REPUBLIKBERITA.CO.ID., KALBAR – Kepala Perwakilan Badan Pengawasan Keuangan dan Pembangunan (BPKP) Provinsi Kalimantan Barat Rudy M. Harahap mengungkapkan kontribusi pajak terhadap total pendapatan daerah di Kalimantan Barat lebih rendah dibandingkan dengan beberapa provinsi lain di Pulau Kalimantan.
Rudy mengungkapkan, persentase kontribusi pajak daerah mengindikasikan bahwa suatu pemerintah daerah dapat mewujudkan kemandirian fiskal dengan baik.
“Untuk itu, pemerintah terus mendorong pemerintah daerah menjadi mandiri dan tidak menyusu terus ke pemerintah pusat, yaitu dengan mendorong penyusunan aturan pajak dan retribusi daerahnya masing-masing,” ujarnya, dalam keterangan persnya, Sabtu (28/12/2024).

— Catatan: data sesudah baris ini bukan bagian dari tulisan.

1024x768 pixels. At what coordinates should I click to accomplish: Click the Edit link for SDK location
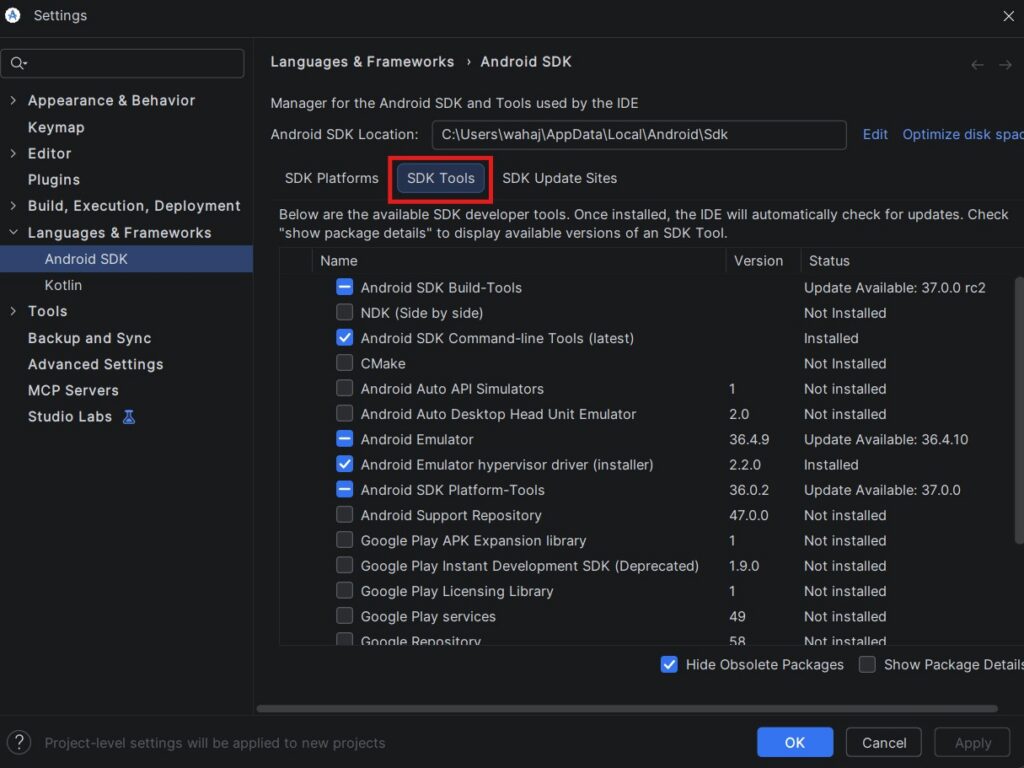click(x=875, y=134)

Menurutnya, Pemerintah Provinsi Kalimantan Barat telah menerbitkan Peraturan Daerah Nomor 1 Tahun 2024 tentang Pajak Daerah dan Retribusi Daerah.
Ia mengungkapkan, dari tujuh jenis pajak daerah yang dipungut, dua jenis pajak yang masih harus dioptimalkan pungutannya, yaitu Pajak Bahan Bakar Kendaraan Bermotor (PBBKB) dan Pajak Alat Berat.
Hal ini karena realisasi penerimaan PBBKB di Provinsi Kalimantan Barat terendah dibandingkan dengan Provinsi lain di Pulau Kalimantan.
“Ini jadi cambukan keras untuk Pemerintah Provinsi Kalimantan Barat agar bisa mengimbangi provinsi lain,” tegas Rudy.
Selain itu, Pajak Alat Berat yang mulai diberlakukan pada tahun 2025 juga menjadi perhatian utama. Rudy menegaskan bahwa pajak ini akan menjadi instrumen baru yang harus diimplementasikan dengan serius.
“Komitmen dan sinergi antara kepala daerah dan para pengusaha sangat diperlukan agar pajak ini dapat berjalan efektif dan memberikan kontribusi maksimal terhadap pendapatan daerah,” ujarnya.
Dengan langkah-langkah strategis ini, diharapkan Kalimantan Barat dapat meningkatkan kemandirian fiskalnya dan memperkuat perekonomian daerah melalui pengelolaan pajak yang lebih optimal.